By David DiMolfetta

The era of shapeshifting is here.

Using algorithms already widely available online, one can transform the entirety of their facial structure using deepfake technology that digitally alters an individual’s face to synthetically replace it with another likeness.

For some, deepfakes provide comedic relief, like this YouTube video that alters actor Bill Hader’s face to look like actor Tom Cruise when Hader impersonates him. The gimmick creates an uncanny effect that amplifies Hader’s talent as an impressionist.

For others, this technology leads to trauma and damage on all scales.

Last October, BBC reported a pedophilic deepfake bot spread over 100,000 fake nude images of women on Telegram, many of which were depicted as underage in the photos. The big danger was that the bot creating these fakes used real images of women before instantaneously creating a nude version of the victim pictured.

“It’s devastating, for victims of fake porn. It can completely upend their life because they feel violated and humiliated,” Nina Schick, author of the book Deep Fakes and the Infocalypse, told the BBC last October.

The Telegram incident arguably fell under the umbrella of revenge porn, a form of online sexual harassment where sexually explicit images or videos of individuals are spread without consent. While revenge porn and non-consensual photography laws are present in most states of the U.S., deepfake regulation exists in just a few states, including Virginia and California.

Only in January of this year have lawmakers considered broad regulation of this deceptive technology. Through the 2021 National Defense Authorization Act (NDAA), it directs the Department of Homeland Security to produce assessments on deepfakes, how they are disseminated, and how they cause harm or harassment. It also directs the Pentagon to conduct assessments on the harms caused by deepfakes with members of the U.S. military.

The Act is not pure deepfake regulation, but it can lead to further guardrails down the line, Matthew Ferraro, a former CIA officer and a current term member of the Council on Foreign Relations, told Cyberscoop.

“As the dark and deeply disturbing events of January 6 show, disinformation can have very real consequences,” he said. “This is quickly becoming a regulated space where there’s going to be sufficiently good laws — state and federal — that are going to impact people who create, use or disseminate deepfakes.”

On a small scale, misuse of deepfake technology can lead to consumer identity theft through falsified facial or audio recognition. At major policy levels, a well-produced deepfake video can harm or misinform citizens.

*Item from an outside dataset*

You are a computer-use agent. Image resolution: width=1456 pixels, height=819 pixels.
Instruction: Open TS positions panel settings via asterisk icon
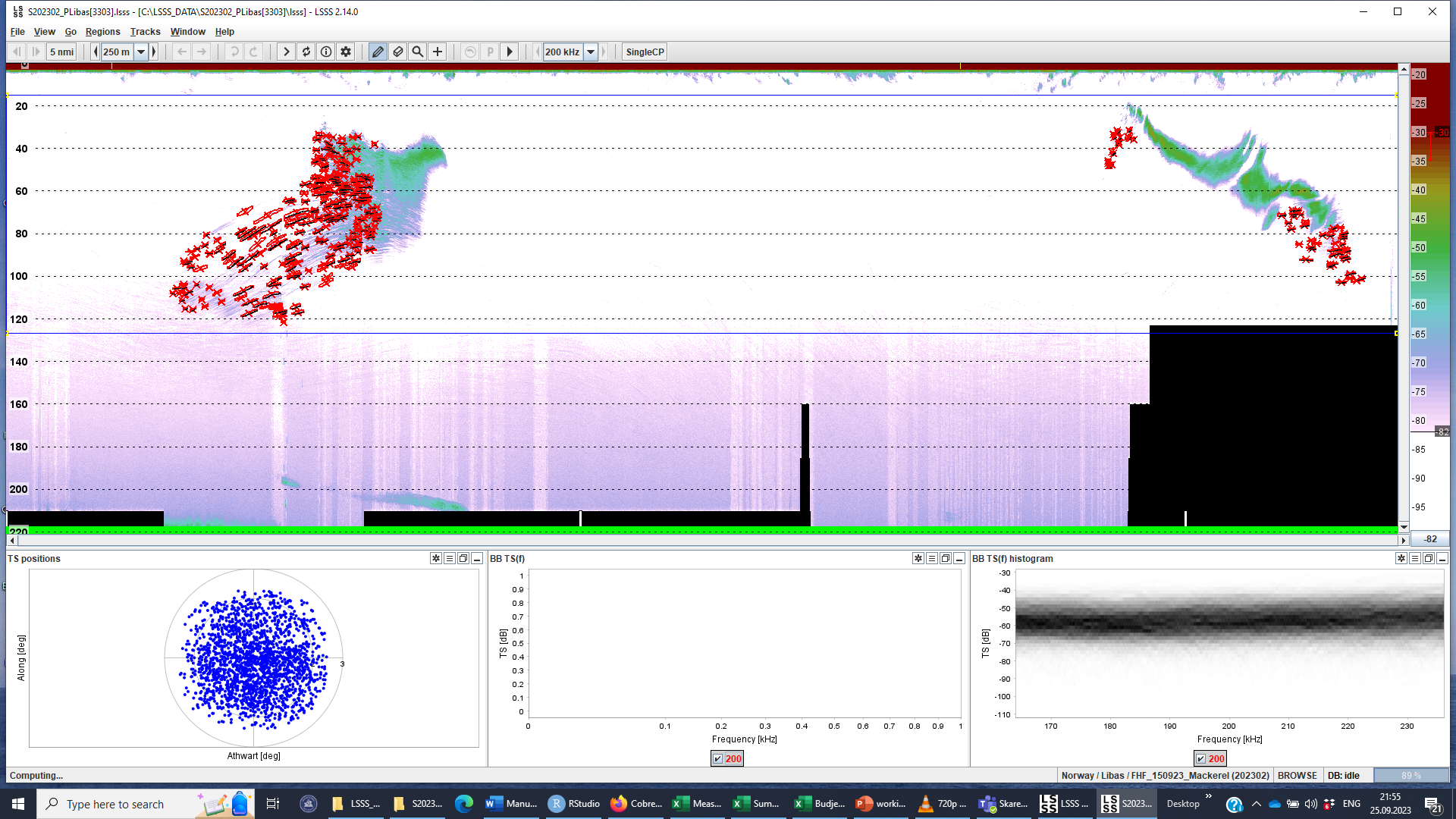pyautogui.click(x=435, y=558)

A deepfake of India’s Bharatiya Janata Party (BJP) President Manoj Tiwari criticizing the incumbent Delhi government of Arvind Kejriwal during India’s legislative assembly elections last February went viral on WhatsApp. The event marked the debut of deepfakes in election campaigns in India.

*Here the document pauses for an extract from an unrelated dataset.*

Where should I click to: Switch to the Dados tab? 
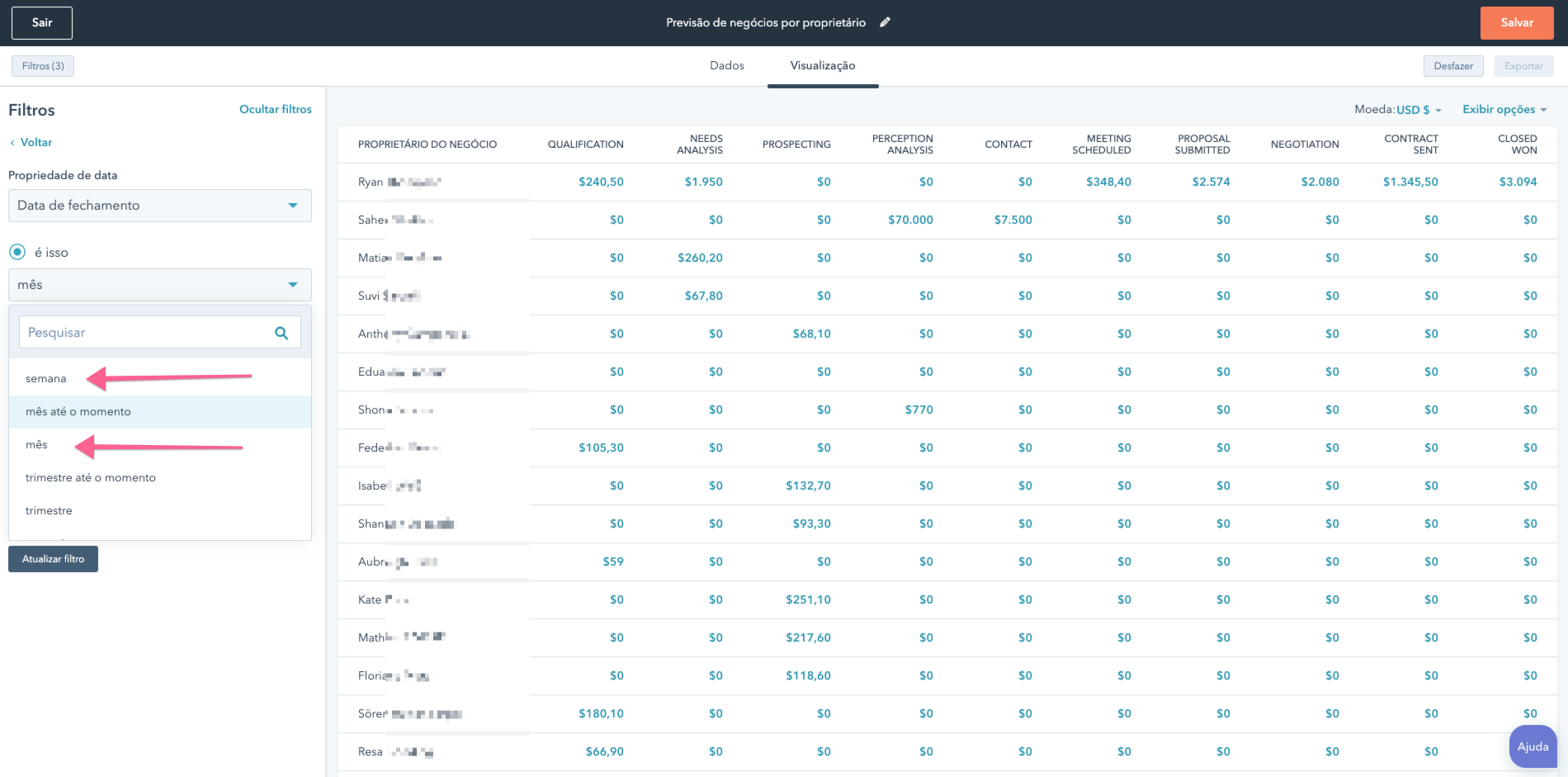[x=726, y=65]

Ironically, the use of deepfakes in U.S. politics first gained public attention with this doctored video of former President Barack Obama talking about the dangers of deepfakes in 2018. The matter brought much scrutiny into whether or not the general public can trust addresses given to them by their leaders, as some supporters of former President Donald Trump believed his election concession speech in January was a deepfake. Harvard University’s Belfer Center for Science and International Affairs said in a report that forensic experts at the FBI and other branches of the U.S. justice system have the tools to discern such visuals from reality.

Sensity, an Amsterdam-based platform designed for detecting deepfakes, reported on Twitter that the amount of deepfake videos that spread online doubles every six months. In December 2018, approximately 8,000 deepfake videos were uploaded online, while in December 2020, some 85,000 deepfakes were known to exist.

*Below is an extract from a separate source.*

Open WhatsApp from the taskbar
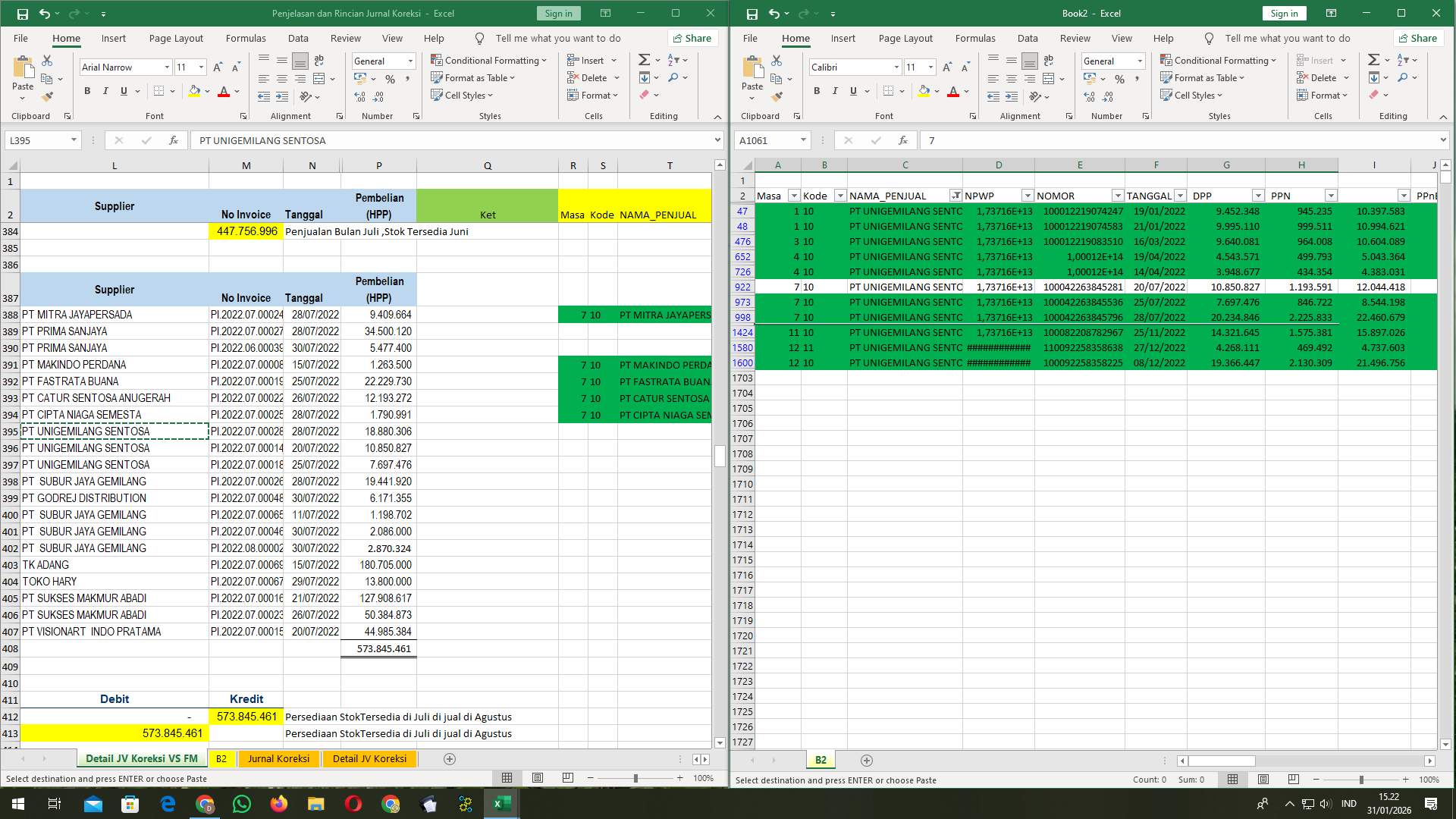The image size is (1456, 819). pos(242,803)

Deepfake technology has mainly targeted individuals – particularly women – but there is a growing expectation that the increased availability of such technologies will soon be used by organized crime against businesses, according to a report from Westpac Institutional Bank.

“The rapid advancement of such technologies in the past year or two means we now live in a world where technologies to create highly convincing manipulated media – images, audio, and video – are increasingly available to anyone, anywhere, surprisingly cheaply.”

In a time rife with division and mistrust, consumers are especially vulnerable. As technology gives bad actors increasingly advanced tools, careful regulation of these technologies is needed to allow all people to prosper while knowing their identity is safe, their businesses can be run, and that their democracies are kept in check.